Letters to the Editor for October 24, 2017


RVs for fire victims

To the Editor:

I'm new to beautiful Amador County, but I've noticed one thing in particular — the large number of RV's and travel trailers on properties that are occupied year round.

Given the large number of people who are suddenly homeless due to the California wildland fires, I urge everyone who can to rent their vehicles to these victims, many of whom have the property, water supply, sewer, and will soon have electricity restored if it's not still working, but don't have a bedroom, a kitchen, a bathroom or a roof over their heads, other than the motels, FEMA, family and friends, and faith-based sheltering.

I suggest that rent be charged, but deferred for a year, at which time, FEMA, state, and other agencies will have had time to create the mechanism to reimburse things like rent, food, and clothing. Remember that they, too, are overwhelmed by this state of emergency.

Really, friends, how many of you are going somewhere during the coming winter? And how many of you will make lifelong friends by extending a helping hand?
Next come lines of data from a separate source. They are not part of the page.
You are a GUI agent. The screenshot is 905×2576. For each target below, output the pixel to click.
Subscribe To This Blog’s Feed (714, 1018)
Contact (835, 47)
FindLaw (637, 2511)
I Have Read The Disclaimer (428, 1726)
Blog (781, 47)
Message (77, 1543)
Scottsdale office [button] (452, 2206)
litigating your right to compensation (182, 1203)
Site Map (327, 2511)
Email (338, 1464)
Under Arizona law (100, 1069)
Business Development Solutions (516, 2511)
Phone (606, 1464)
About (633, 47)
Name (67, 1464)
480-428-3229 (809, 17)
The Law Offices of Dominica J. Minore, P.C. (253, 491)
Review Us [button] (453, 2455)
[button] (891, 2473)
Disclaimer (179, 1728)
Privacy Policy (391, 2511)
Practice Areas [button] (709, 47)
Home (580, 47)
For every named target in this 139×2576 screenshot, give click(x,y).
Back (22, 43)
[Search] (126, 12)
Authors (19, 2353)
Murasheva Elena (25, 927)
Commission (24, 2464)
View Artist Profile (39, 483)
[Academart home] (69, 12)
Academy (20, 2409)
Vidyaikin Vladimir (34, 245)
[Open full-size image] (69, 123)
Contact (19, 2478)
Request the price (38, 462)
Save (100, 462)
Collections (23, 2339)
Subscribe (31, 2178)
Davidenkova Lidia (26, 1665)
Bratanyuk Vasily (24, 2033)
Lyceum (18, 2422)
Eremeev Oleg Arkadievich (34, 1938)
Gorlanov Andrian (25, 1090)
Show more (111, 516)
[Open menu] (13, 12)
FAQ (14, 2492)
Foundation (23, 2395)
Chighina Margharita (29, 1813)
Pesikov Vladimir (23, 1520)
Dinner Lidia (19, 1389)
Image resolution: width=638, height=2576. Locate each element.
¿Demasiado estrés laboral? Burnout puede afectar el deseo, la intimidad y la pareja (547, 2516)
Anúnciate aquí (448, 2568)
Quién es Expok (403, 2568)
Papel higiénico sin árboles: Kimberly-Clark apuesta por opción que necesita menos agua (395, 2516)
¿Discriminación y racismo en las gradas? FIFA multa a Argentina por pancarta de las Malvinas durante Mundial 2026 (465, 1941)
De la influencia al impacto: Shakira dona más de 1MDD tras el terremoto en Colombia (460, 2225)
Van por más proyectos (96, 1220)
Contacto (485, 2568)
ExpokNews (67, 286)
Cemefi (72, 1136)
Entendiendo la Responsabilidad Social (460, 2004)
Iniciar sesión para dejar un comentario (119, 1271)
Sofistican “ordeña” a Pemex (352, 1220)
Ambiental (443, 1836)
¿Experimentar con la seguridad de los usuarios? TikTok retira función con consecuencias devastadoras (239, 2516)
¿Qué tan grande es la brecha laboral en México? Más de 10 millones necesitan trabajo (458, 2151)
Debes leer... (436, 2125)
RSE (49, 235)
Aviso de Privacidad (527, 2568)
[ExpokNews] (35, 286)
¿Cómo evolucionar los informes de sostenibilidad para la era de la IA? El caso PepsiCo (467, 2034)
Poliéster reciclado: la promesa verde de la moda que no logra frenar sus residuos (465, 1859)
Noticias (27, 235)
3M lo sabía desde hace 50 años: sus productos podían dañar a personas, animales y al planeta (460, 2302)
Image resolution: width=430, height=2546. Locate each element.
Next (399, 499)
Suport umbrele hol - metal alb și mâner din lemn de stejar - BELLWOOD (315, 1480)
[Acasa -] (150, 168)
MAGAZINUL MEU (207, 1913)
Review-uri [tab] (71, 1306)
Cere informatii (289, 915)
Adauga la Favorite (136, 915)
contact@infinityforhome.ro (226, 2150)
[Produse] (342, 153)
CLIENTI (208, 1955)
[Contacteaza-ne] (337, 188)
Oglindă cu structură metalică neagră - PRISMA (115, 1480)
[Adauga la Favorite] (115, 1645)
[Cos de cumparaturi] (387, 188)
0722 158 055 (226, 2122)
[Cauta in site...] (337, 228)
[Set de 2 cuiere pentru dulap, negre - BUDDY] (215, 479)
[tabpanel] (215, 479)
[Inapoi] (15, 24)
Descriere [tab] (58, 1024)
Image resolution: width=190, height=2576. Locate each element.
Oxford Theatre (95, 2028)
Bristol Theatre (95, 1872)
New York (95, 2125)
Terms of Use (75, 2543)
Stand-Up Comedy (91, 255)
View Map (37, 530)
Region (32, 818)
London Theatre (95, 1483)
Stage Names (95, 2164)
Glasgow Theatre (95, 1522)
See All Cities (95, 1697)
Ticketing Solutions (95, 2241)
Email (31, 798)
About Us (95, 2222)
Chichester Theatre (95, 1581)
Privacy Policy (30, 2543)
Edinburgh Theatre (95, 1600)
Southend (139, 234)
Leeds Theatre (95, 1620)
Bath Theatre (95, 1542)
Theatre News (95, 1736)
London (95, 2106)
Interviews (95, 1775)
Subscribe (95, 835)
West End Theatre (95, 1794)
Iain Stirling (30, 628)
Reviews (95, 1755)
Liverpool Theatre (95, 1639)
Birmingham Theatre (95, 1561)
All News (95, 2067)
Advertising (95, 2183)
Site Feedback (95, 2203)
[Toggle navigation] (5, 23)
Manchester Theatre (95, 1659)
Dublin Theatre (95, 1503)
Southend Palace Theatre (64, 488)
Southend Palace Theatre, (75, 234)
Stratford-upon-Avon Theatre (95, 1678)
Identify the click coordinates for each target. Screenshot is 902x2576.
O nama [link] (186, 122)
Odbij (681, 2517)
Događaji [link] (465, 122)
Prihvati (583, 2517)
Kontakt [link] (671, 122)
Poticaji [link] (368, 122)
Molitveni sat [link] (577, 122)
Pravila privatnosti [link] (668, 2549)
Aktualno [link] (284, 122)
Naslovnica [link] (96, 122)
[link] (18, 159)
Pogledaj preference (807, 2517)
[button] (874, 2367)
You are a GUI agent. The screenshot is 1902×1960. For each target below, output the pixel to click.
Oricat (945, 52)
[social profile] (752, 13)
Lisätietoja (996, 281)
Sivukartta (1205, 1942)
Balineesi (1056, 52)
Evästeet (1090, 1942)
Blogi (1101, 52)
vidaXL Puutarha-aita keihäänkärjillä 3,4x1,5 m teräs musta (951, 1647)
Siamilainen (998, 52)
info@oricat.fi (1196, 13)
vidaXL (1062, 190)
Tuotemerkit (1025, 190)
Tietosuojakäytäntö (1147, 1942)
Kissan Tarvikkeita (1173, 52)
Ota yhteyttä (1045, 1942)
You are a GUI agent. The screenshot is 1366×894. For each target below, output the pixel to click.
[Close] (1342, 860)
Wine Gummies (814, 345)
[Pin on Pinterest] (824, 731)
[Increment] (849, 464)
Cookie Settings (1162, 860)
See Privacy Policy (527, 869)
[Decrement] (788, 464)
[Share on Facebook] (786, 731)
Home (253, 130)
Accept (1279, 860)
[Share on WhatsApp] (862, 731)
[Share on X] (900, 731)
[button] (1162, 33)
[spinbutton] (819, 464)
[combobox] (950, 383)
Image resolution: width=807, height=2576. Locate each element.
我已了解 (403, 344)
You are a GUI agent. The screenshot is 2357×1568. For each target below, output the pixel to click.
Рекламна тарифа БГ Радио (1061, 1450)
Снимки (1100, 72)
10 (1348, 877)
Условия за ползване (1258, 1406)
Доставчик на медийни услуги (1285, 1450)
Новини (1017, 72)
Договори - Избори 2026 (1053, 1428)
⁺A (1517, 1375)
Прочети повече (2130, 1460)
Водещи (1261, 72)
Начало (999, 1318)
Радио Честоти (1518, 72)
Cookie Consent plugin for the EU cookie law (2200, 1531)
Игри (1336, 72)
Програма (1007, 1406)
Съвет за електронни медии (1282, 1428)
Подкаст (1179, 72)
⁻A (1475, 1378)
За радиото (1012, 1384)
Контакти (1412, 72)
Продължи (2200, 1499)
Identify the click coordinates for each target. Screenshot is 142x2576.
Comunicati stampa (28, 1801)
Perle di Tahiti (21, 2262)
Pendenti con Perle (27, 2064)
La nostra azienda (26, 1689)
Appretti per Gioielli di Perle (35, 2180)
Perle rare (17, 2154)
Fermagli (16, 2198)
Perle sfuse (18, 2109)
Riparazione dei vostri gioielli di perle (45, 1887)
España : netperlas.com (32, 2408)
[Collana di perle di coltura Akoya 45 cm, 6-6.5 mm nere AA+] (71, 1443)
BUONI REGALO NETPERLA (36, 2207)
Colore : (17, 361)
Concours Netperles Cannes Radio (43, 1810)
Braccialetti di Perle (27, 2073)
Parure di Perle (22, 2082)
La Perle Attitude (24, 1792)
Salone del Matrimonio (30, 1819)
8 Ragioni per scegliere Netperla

And editor, wouldn't it make a good series to report how Amador and other county residents are helping individual fire victims?

Tom Deal

Pioneer

Yankee Hill paving

To the Editor:

Thank you and congratulations to the Tuolumne County Road Department staff, Duke York Road Department Supervisor and the various paving and traffic control contractors who recently performed a terrific job of repaving Yankee Hill Road and seal coating Columbia Vista Drive.

Both asphalt paving projects have extended the effective lives of both roads and made driving them easier and with less wear on every vehicles using these roadways.

Once again, thanks to all of you for a job well done!

Donn Marinovich

Columbia

Poor vs. wealthy

To the Editor:

Recently I attended a seminar on nutrition. They talked about the necessity of receiving the minimum daily requirement (MDR) of calories and vitamins, and the danger of exceeding the upper limit (UL), getting too much. It seems to me that the same applies to money.

If a person lacks an MDR of money, they can’t acquire the resources to live. And if a person exceeds the UL, it is damaging to them (and, regarding money, to the society as well). And just as a good parent makes sure that their children receive the MDR and don’t exceed the UL regarding nutrition, a good government makes sure that the people have the MDR of money and don’t exceed the UL.

How does a government do it, by “governing,” (i.e. regulating the economy so that these two requirements are met). And governments do “create” the economy, not some mythical “free market.” Our current economy fails to provide the MDR, and does nothing to keep its members under the toxic UL. It is toxic for three reasons: a) because the wealth of the wealthy comes from impoverishing the poor; b) because the lust for wealth makes a person greedy, insensitive and mean; and c) because a society with gross inequality of wealth and income leads to frustration, anger, fear, bigotry and violence, which we see every day.

Part of the solution involves taxing the rich, those exceeding the UL, and investing in the economy (they aren’t doing it). Trump seems to concede this with his tax proposal that doesn’t give them more. So I say, let’s make America healthy again. Now that’s a change we can believe in.